Which additionally leads to constantly scanning wrong component logs for errors, especially when it comes to virtual env. setup, and causing indefinite restarts of perfectly healthy components. This path should be tied to the environment variable: WMA_INSATLL_DIR

How to reproduce it
Just run the crontabs as currently generated at the agents

Expected behavior

No e-mails to be generated by cronjobs' stdout.

Additional context and error message
None

@todor-ivanov
Copy link
Contributor Author

ok ... I am reopening this issue because there were two problems reported by T0 team:

  • They found out the component restarts failed due to a wrong component name identification - it is been there before, I just happened to miss it myself. At this line:
    comps=$(ls $WMA_INSTALL_DIR)
(WMAgent.venv3) cmst0@vocms0502:~ $ comps=$(ls $WMA_INSTALL_DIR)
(WMAgent.venv3) cmst0@vocms0502:~ $ echo $comps 
AgentStatusWatcher/ AnalyticsDataCollector/ DBS3Upload/ ErrorHandler/ JobAccountant/ JobArchiver/ JobCreator/ JobStatusLite/ JobSubmitter/ JobTracker/ RetryManager/ RucioInjector/ TaskArchiver/ Tier0Feeder/

thanks @LinaresToine for reporting this

  • They have tested this mechanism in two of their production agents and turned out the so hardcoded grace period of 30min before considering a component for stale is far from enough, especially when it comes to HI runs:
    if (("$INTERVAL" >= 1800)); then

    The result is they noticed the mechanism triggered on every run of the cronjob command and only the formerly explained error about the component naming, saved them from entering a spiral of component restarts.

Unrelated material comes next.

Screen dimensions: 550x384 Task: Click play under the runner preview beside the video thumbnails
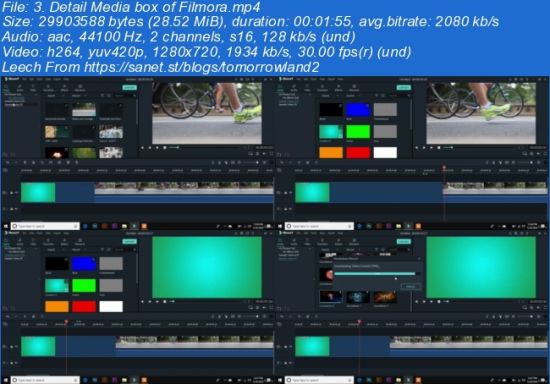150,148
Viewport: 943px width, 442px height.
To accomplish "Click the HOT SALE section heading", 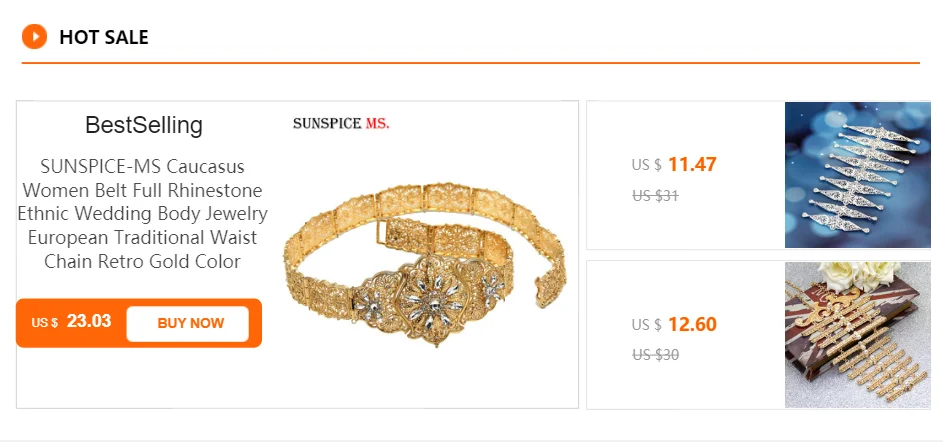I will [x=103, y=38].
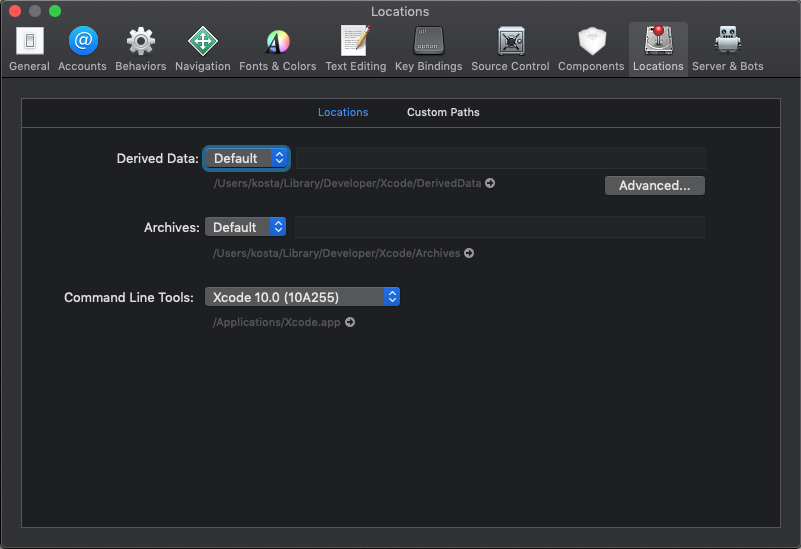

So this should be configurable!!!

@todor-ivanov todor-ivanov reopened this Nov 28, 2024
@LinaresToine
Copy link

LinaresToine commented Nov 28, 2024

Thank you @todor-ivanov. Having the cron job configurable would be useful for us. After what we have seen this year, with the DBS3Uploader taking 2+ hours under heavy load, and now seeing a similar symptom in the RucioInjector during the HI run, I believe that restarting these components after 30 minutes is not necessary. However, this does not imply that we don't want to be warned about it, which is already done by WMStats. For other components, an automatic restart after more than 30 minutes may be too much.

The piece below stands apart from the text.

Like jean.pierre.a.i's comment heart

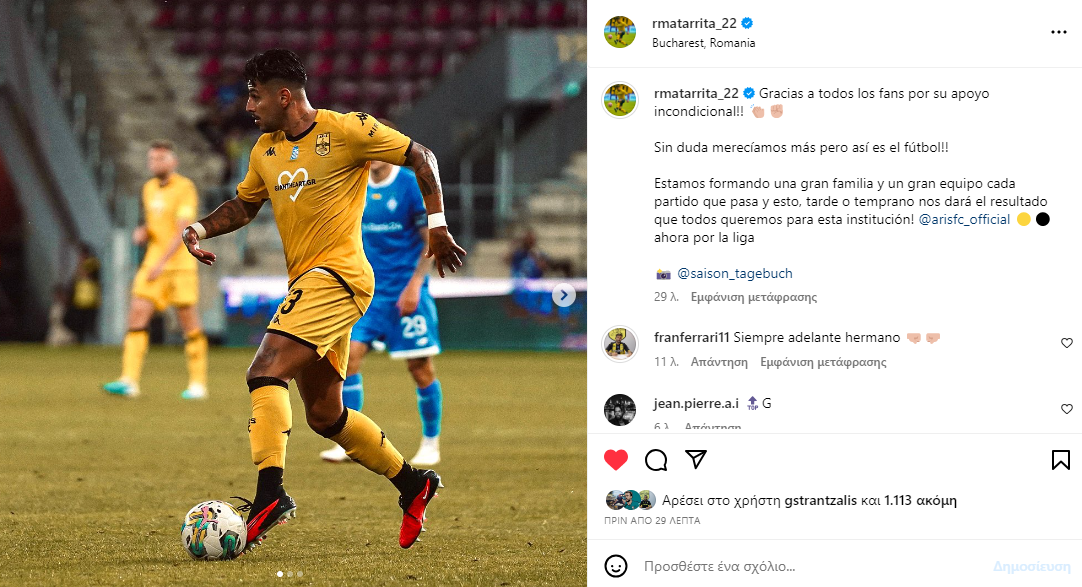pyautogui.click(x=1067, y=409)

Is it possible to decouple the components from the cron job by creating one cron job per component? And have a configurable attribute in each component configuration that defines the grace period before an automatic restart?

For example (name can be improved):

config.RucioInjector.secondsBeforeRestart = 7200
config.JobCreator.secondsBeforeRestart = 1800
...

With this setup we would be able to modify the config according to the issue at hand.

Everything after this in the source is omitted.